The goblet of juice shattered on the floor tiles as it slipped from Soraya’s grip.

The man bound to the chair was Antonio.

It was like a chess match, Bourne staring at the old man, trying to place him as the director of the Centre for the Study of Ancient Documents when he had been in Oxford as David Webb, the old man staring at him more certain with every passing second of Bourne’s identity.

Chrissie was staring at them both, as if trying to figure out which would checkmate the other. “Adam, is my father right? Is your name really David Webb?”

Bourne saw a way out-the only way-but he didn’t like it. “Yes,” he said, “and no.”

“Either way, your name isn’t Adam Stone.” Chrissie’s voice held a metallic edge. “Which means you lied to Trace. She knew you as Adam Stone, and that’s how I know you.”

Bourne turned to look at her. “ Adam Stoneis as much my name as David Webbused to be. I’ve been known by different names at different times. But they’re only names.”

“Damn you!” Chrissie got up, turned her back, and stalked into the kitchen.

“She’s pretty angry,” Scarlett said, watching him with her eleven-year-old face, beautiful yet not fully formed.

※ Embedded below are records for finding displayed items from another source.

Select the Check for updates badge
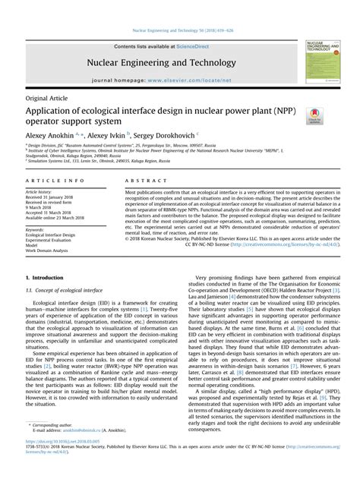coord(313,115)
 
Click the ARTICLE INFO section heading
coord(55,181)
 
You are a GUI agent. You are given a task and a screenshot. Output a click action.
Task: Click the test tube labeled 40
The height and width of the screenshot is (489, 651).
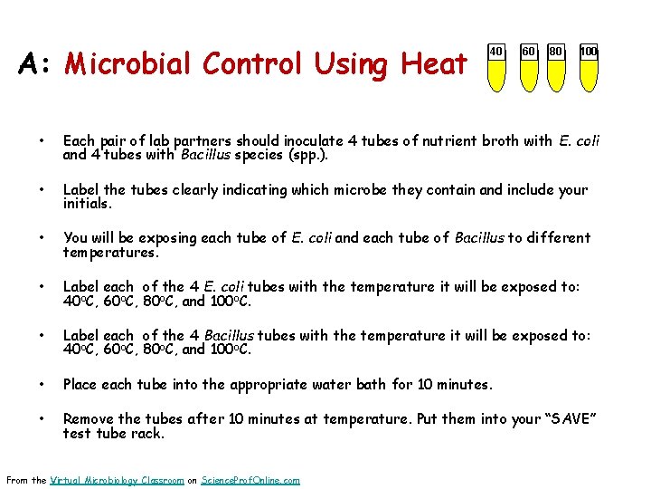point(496,68)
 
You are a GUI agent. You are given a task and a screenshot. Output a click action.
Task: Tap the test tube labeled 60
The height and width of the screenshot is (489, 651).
point(528,68)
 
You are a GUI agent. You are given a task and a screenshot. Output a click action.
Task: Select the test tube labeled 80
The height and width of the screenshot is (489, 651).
point(557,68)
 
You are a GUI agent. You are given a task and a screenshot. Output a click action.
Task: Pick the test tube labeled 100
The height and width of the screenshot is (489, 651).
point(589,68)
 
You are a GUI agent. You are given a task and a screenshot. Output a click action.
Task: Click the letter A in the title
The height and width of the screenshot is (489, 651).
point(33,64)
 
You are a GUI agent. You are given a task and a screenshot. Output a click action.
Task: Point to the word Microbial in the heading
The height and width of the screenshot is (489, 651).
point(129,64)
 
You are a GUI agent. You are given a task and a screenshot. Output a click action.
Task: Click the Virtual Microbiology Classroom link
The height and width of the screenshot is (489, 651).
point(118,480)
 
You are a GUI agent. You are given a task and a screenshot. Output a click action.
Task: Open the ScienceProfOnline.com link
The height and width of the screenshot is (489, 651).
point(250,480)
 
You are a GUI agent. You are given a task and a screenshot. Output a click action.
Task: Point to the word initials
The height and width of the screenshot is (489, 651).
point(87,204)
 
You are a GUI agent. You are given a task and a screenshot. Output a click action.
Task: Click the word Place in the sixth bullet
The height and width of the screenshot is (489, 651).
point(80,385)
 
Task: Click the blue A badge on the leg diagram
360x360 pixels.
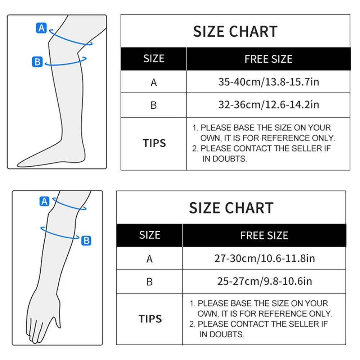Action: tap(42, 28)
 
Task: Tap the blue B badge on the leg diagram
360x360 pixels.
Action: tap(37, 62)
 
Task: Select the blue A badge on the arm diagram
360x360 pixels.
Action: tap(44, 201)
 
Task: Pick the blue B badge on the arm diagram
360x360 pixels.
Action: tap(86, 240)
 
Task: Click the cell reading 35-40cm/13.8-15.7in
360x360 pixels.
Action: tap(268, 82)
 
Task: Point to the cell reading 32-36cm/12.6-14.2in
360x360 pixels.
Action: tap(268, 105)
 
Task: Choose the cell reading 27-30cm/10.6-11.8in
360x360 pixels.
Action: tap(264, 258)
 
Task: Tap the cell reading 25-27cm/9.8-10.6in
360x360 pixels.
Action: tap(264, 281)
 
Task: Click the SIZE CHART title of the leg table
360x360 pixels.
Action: tap(235, 32)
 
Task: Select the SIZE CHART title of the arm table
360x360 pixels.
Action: tap(231, 208)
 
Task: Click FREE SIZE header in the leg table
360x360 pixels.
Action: tap(268, 59)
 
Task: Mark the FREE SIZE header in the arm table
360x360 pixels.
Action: tap(264, 235)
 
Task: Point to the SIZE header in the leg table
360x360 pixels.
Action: tap(154, 59)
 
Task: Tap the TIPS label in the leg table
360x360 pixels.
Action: tap(154, 143)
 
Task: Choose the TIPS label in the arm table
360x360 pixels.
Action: tap(150, 319)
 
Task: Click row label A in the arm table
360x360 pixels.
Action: tap(150, 259)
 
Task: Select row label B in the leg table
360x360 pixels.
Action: tap(154, 105)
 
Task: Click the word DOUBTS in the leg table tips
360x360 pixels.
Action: tap(229, 159)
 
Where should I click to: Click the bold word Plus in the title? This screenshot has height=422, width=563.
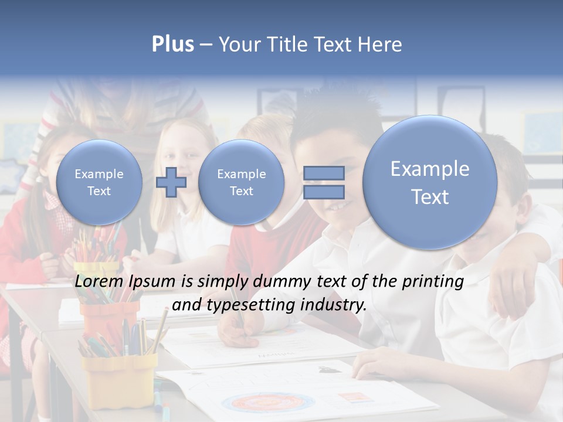(172, 45)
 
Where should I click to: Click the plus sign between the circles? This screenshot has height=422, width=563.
(171, 182)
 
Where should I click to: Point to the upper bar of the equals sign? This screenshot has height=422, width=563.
(324, 173)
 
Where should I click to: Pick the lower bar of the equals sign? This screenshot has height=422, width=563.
(324, 192)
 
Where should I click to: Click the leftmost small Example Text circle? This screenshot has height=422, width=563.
(99, 182)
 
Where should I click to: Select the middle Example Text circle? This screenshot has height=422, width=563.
(241, 182)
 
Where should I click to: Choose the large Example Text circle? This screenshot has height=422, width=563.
(430, 182)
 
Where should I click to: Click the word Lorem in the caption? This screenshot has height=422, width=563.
(97, 282)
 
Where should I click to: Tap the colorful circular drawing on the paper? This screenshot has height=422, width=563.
(267, 403)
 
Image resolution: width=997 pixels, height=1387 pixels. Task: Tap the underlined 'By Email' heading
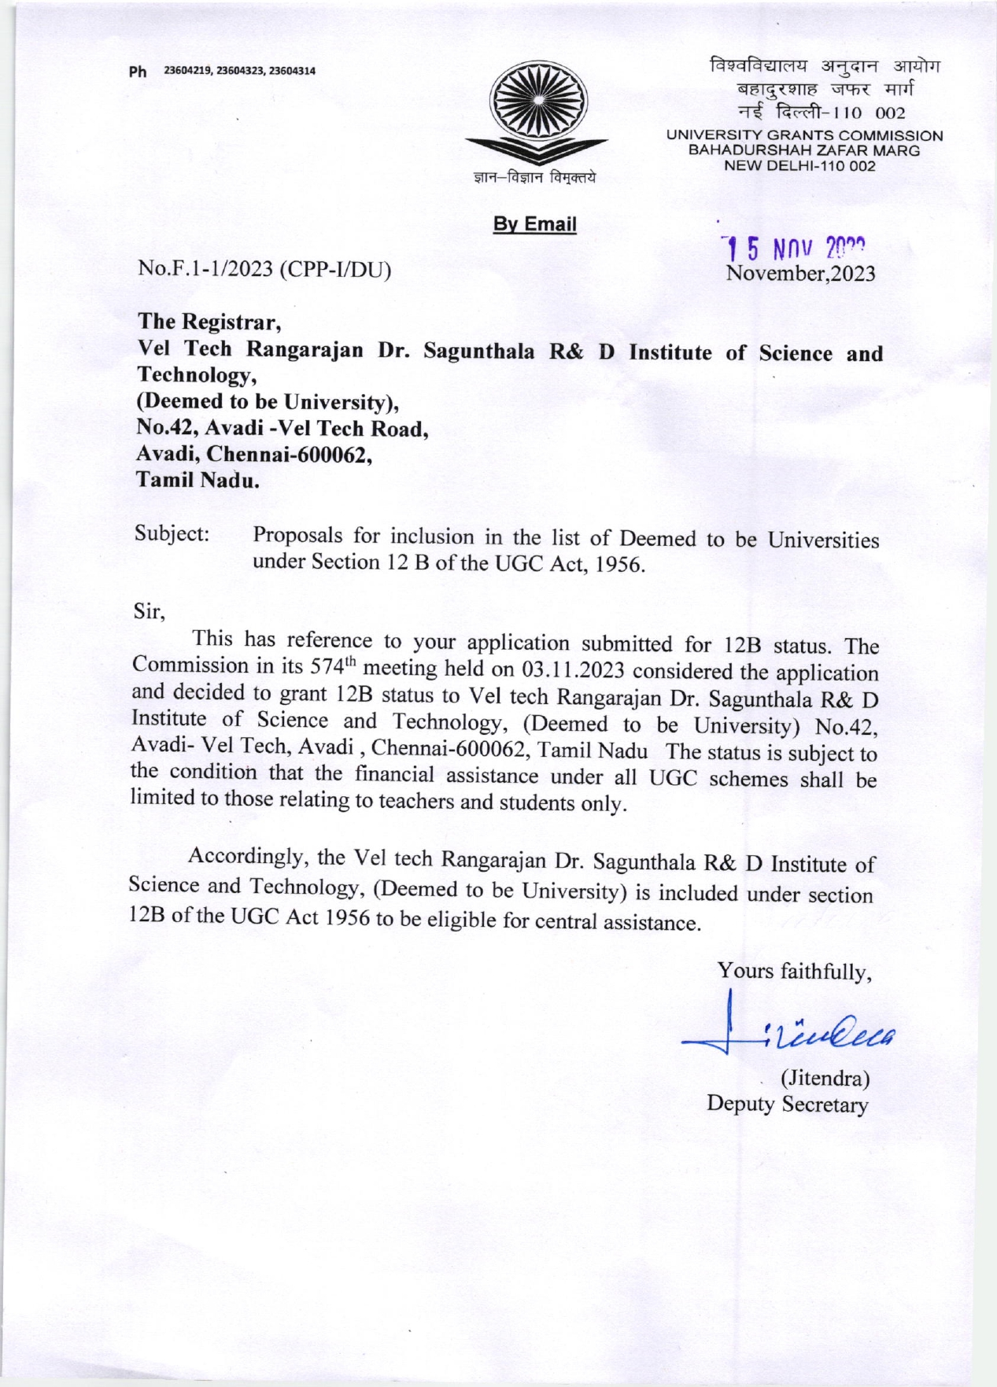coord(534,224)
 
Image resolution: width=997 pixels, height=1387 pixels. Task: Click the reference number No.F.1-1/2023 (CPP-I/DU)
coord(264,269)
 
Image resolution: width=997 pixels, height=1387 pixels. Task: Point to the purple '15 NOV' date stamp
coord(794,249)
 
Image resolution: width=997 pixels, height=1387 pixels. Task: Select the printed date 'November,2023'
coord(799,274)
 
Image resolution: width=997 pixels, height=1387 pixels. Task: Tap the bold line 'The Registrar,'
coord(209,322)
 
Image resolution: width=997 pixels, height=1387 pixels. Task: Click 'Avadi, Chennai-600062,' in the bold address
coord(253,454)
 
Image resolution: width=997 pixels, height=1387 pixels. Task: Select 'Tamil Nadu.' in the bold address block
coord(198,480)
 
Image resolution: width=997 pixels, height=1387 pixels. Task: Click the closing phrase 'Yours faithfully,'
coord(793,972)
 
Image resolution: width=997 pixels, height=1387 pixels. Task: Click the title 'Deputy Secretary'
coord(787,1104)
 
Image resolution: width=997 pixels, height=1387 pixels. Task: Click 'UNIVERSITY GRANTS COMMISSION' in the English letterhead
coord(804,135)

“Are you angry?” Bourne asked.

“You’re not a professor?”

“In fact, I am,” Bourne said. “A professor of linguistics.”

“Then I think it’s cool. D’you have a whole bunch of secret identities?”

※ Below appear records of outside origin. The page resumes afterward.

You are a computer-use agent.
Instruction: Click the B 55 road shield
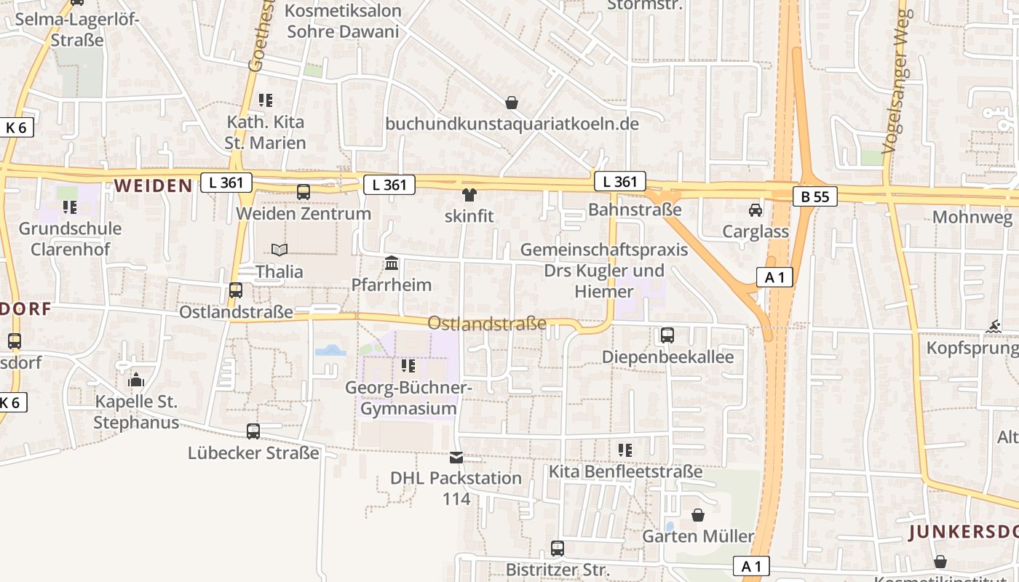point(815,196)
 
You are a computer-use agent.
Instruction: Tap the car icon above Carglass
point(756,210)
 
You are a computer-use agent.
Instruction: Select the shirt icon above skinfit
point(469,194)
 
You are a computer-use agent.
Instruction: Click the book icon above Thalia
point(279,250)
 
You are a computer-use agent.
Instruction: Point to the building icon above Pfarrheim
point(392,263)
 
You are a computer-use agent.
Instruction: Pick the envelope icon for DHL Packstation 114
point(456,457)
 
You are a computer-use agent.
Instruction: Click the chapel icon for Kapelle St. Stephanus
point(136,380)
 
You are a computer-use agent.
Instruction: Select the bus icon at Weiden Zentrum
point(304,192)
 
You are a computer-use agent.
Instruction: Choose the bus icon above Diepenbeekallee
point(667,335)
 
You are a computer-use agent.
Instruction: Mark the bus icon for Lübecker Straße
point(253,431)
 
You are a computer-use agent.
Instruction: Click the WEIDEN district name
point(153,186)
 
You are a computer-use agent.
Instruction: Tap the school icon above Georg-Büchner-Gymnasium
point(408,365)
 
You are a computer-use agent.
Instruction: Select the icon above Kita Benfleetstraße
point(625,450)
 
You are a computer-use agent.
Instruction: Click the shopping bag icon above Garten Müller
point(698,515)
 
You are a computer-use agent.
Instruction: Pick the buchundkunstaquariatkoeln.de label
point(512,124)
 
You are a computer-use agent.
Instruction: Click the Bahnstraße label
point(635,210)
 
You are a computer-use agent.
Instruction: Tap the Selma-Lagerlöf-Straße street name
point(76,29)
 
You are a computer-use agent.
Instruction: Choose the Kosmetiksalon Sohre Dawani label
point(343,21)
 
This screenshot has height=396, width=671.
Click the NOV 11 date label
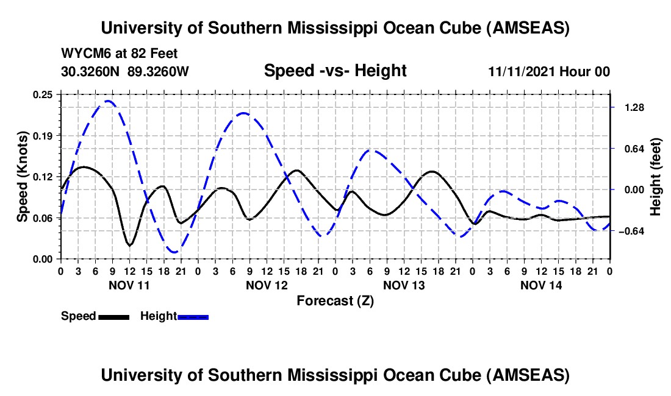point(129,285)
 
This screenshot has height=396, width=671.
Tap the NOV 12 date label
point(267,285)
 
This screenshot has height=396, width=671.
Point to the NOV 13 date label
point(404,285)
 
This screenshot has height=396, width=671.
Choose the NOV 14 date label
point(541,285)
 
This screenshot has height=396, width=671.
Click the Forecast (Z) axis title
point(335,300)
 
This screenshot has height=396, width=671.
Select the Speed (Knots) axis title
point(23,176)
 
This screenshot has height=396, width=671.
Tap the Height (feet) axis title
point(656,176)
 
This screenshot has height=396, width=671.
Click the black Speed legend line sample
point(113,316)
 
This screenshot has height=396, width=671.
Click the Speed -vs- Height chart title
point(335,71)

Bourne laughed. He liked this child. “When the need arises.”

“Bat-Signal!” She cocked her head, and in the straightforward manner of children, said, “Why did you lie to Mum and Aunt Tracy?”

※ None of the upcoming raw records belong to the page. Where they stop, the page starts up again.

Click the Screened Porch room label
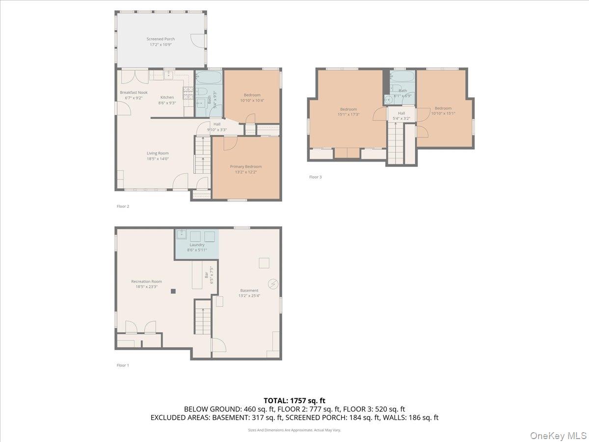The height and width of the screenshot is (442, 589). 161,39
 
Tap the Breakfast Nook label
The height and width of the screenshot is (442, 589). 134,92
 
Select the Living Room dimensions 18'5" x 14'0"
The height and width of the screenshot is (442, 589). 158,159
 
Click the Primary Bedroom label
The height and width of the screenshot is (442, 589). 246,166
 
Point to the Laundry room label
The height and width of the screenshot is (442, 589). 197,245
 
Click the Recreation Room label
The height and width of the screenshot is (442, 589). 146,281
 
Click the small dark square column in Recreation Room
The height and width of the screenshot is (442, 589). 173,291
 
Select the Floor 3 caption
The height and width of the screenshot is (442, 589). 315,177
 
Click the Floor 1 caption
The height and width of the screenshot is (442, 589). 123,365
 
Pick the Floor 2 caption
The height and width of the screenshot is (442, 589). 123,206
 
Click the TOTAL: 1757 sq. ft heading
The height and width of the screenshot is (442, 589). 294,401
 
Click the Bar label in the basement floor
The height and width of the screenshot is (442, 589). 206,275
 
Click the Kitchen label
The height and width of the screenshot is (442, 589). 167,97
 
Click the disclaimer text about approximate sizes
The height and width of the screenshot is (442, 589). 294,430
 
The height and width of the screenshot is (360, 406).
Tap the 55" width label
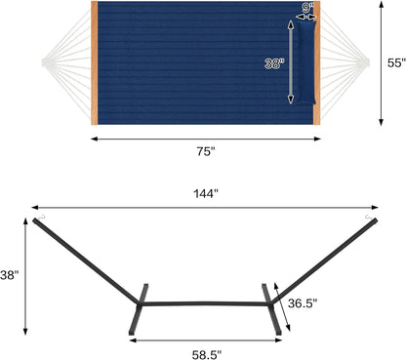pyautogui.click(x=393, y=62)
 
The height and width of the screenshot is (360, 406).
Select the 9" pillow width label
pyautogui.click(x=308, y=9)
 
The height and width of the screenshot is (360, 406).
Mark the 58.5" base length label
pyautogui.click(x=206, y=353)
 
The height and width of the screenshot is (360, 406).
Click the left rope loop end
pyautogui.click(x=46, y=64)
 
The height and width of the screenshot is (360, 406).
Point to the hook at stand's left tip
pyautogui.click(x=40, y=217)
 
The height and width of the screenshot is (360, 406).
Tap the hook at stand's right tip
pyautogui.click(x=369, y=217)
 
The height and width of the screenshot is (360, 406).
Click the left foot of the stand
pyautogui.click(x=140, y=309)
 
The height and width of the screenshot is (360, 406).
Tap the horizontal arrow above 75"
pyautogui.click(x=206, y=139)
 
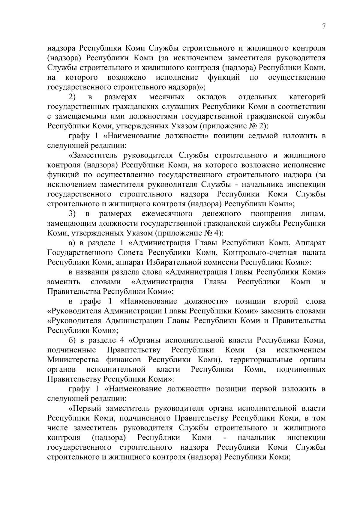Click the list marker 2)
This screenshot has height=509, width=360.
click(x=72, y=97)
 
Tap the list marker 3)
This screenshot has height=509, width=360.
click(x=72, y=214)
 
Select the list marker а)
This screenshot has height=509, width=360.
click(x=72, y=243)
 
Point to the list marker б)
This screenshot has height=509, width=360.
click(x=72, y=340)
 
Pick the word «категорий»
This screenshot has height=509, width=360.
click(x=307, y=97)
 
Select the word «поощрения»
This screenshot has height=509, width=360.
click(x=271, y=214)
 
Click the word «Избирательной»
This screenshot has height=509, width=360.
click(x=173, y=262)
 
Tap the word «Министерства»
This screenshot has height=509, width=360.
click(x=73, y=360)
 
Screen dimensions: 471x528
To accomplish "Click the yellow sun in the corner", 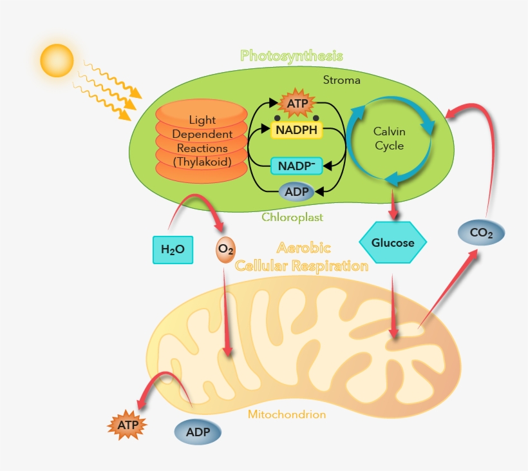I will tap(57, 61).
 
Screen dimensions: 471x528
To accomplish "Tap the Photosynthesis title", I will tap(291, 55).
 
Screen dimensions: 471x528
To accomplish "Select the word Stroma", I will tap(342, 81).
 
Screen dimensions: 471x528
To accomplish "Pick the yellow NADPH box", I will tap(297, 130).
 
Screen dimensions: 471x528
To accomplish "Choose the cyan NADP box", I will tap(296, 166).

Bourne was about to say something about Tracy, but just in time reminded himself that as far as Scarlett was concerned her aunt was still alive. “I was in one of my secret identities when I met your aunt. Then Tracy told your mum about me. It was the best way I could get her to listen to me quickly.”

“If you’re not Professor David Webb who the hell are you?” Chrissie’s father said, visibly gathering himself.

“I was Webb when I knew you,” Bourne said. “I didn’t come to Oxford, to you, under false pretenses.”

“What are you doing here with my daughter and granddaughter?”

“It’s a long story,” Bourne said.

A spark of cunning came into the old man’s face. “I’ll bet it has something to do with my older daughter.”

“In a way.”

The old man clenched a fist. “That damn engraving.”

A little chill traveled down Bourne’s spine. “What engraving?”

The old man peered at him curiously. “Do you not remember? I’m Dr. Bishop Atherton. You brought me a drawing of a phrase you said was an engraving.”

And then Bourne remembered. He remembered everything.

Book Three

21

ANTONIO SLUMPED IN the furious darkness of the convent’s hearth, a darkness so thick and black it seemed to obliterate not just light, but life itself.

Soraya took several steps toward him, peering into the gloom.

“He’s not your pool boy,” Arkadin said. “That’s clear enough.”

She said nothing, knowing that he had begun to bait her in order to gain information. This, in itself, was a hopeful sign, indicating that Antonio hadn’t talked, despite the beating he’d received.

Deciding that outrage was her best course, she turned on Arkadin. “What the hell do you think you’re doing?”

When Arkadin smiled it was like a wolf appearing through pine trees. “I like to know who my prospective partners are.” His smile lengthened, like knives being unsheathed. “Especially ones that fall into my lap so conveniently.”

“Partners?” She laughed harshly. “You must be fucking dreaming, my Russian friend. I wouldn’t partner with you for-”

He grabbed her then, pressing his lips against hers, but she was ready for him. She folded herself against him and slammed her knee into his groin. His hands on her trembled for a moment, but he did not let her go. His lupine grin never faltered, but there were tears glittering in the corners of his eyes.

“You won’t get me,” she said softly but icily, “either way.”

“Yes, I will,” he said, just as icily, “because you came here to get me.”

Soraya had nothing to say to this, but she was hoping he was making a stab in the dark, because otherwise she was blown all to hell. “Let Antonio go.”